Second, the spectral sensitivity specs differ from camera to camera. Some are better than others, of course. You can download the 2012 PDF I found, detailing characteristics of several kinds of cameras here. (NOTE: 9.6 MB !)
Third, not only do digital cameras not pick up UV light (to any significant degree, anyway), but they fall out of the violet spectrum as well. So despite color correction software (also present in modern digital cameras), any given lens may not know blue from violet, or even pick up violet. (Try shooting scenes in black light.) I know my camera doesn’t translate violet into violet when viewing the TV, blue-only.
Lastly, the human eye does not see color in RGB. And this is important—no camera that picks up RGB the way digital lenses do will see what we see, no matter the auto-correction software. Here’s why, and what I’ve come to understand about the human eye.

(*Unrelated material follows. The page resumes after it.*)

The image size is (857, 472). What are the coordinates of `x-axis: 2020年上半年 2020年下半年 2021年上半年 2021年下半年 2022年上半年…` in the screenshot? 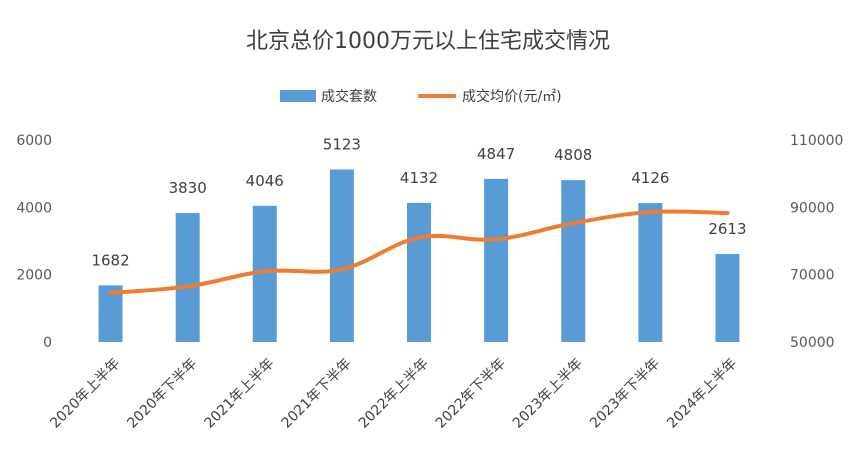 It's located at (394, 394).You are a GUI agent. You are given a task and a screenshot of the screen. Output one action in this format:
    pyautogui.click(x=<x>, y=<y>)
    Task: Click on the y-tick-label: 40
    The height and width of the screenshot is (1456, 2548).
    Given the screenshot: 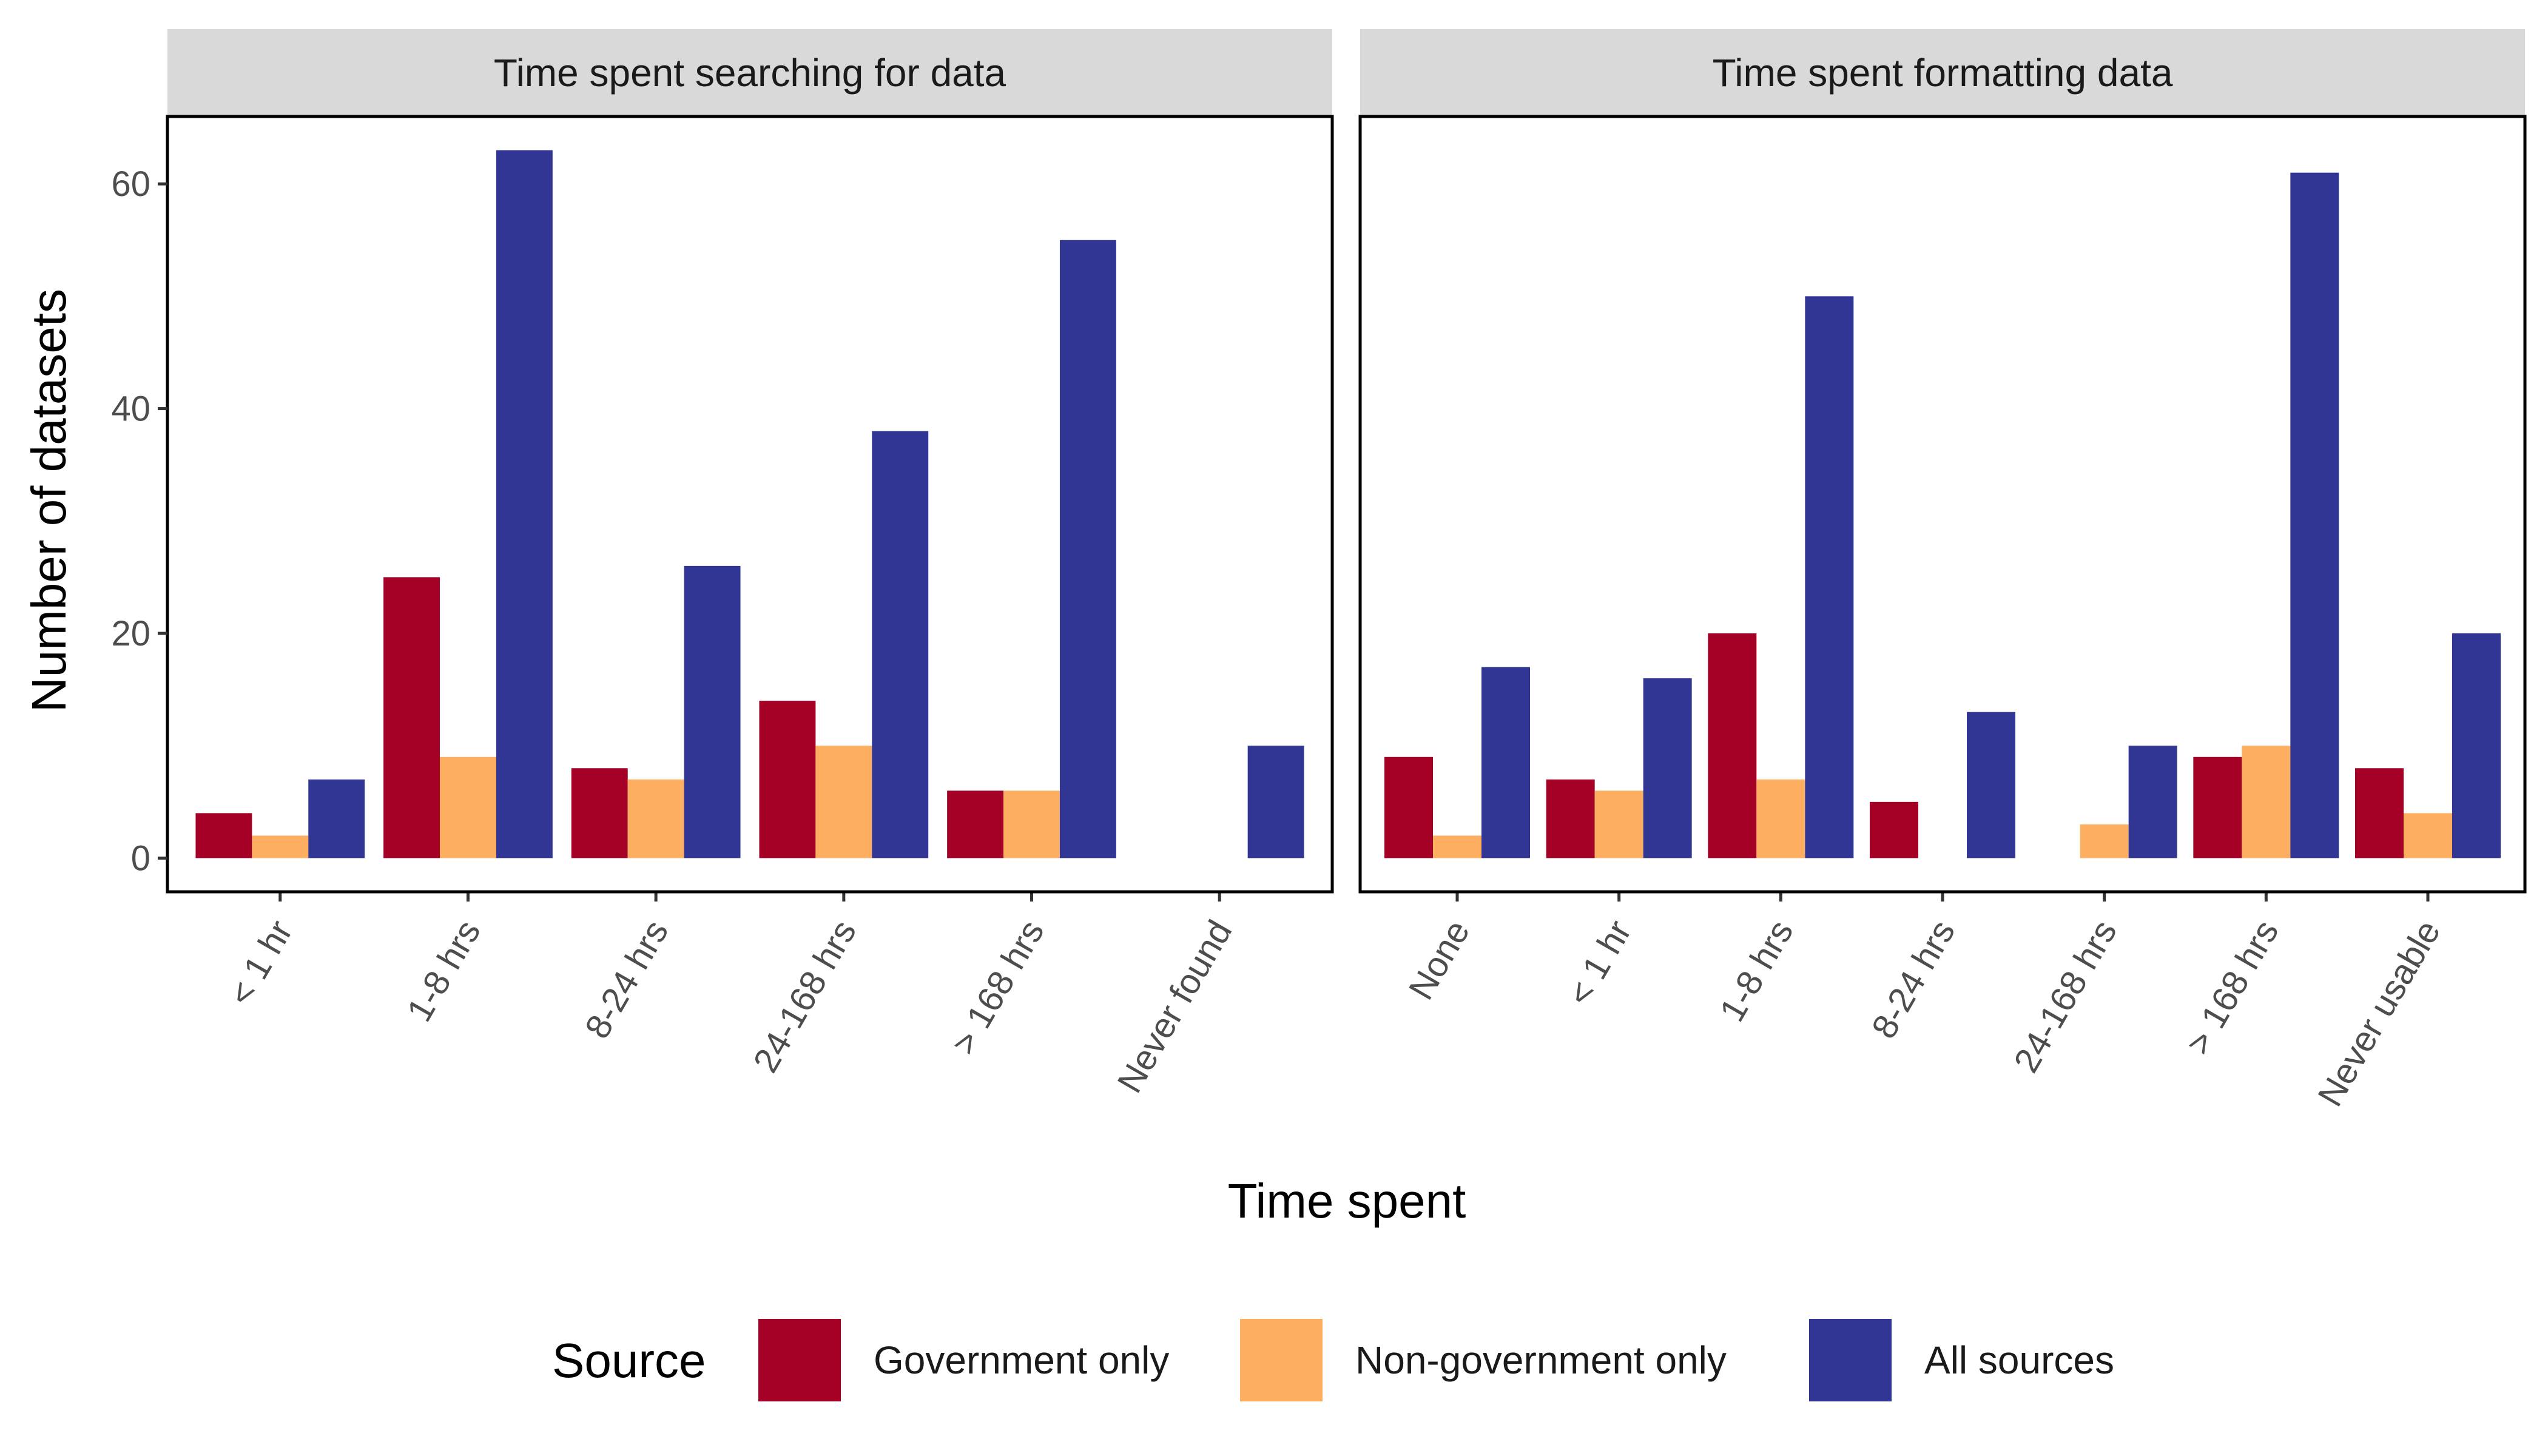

Cone cells (which got the name because their tops have a physical shape of a cone) do not see RGB wavelength ranges, but short, medium and long wavelength ranges closer to magenta, cyan and yellow at their peaks. Rod cells, which make up the majority of low-light vision, have a more narrow range. (Because rods interfere with color processing, they’re usually deactivated during periods of normal light.)
The cone ranges overlap a lot, so
it’s in the subtraction of these natural overlaps that we get there’s an antagonistic nature when it comes to combining the cone signals for a relative color point. In the outset, we get violet due to a second resonance of long range (L) wavelengths. The second resonance in the graph above is clipped, but you can start to see L rise again (toward the left).
To produce one of the tens of millions of possible colors we see every some 50th of a second in exposure time, it takes hundreds to high thousands of photon hits. This signal processing is so dense that it’s performed entirely in the retina. The visual cortex in the brain works to process the eye’s signals into perceived colors.
In all, despite our advancements in technology, human vision is still far better than the conventional cameras we’ve made. At the very least, rod cells each require only one photon to activate, and populate the eye to the count of roughly 125 million. Only modern night-vision gear has improved upon our night-vision, albeit at lower resolutions.
…Well, that’s my 900-word two cents. I know now that no digital camera that I know of will do photography justice, not just my own.
Thanks for reading, and if I’ve gotten anything wrong, feel free to tell me.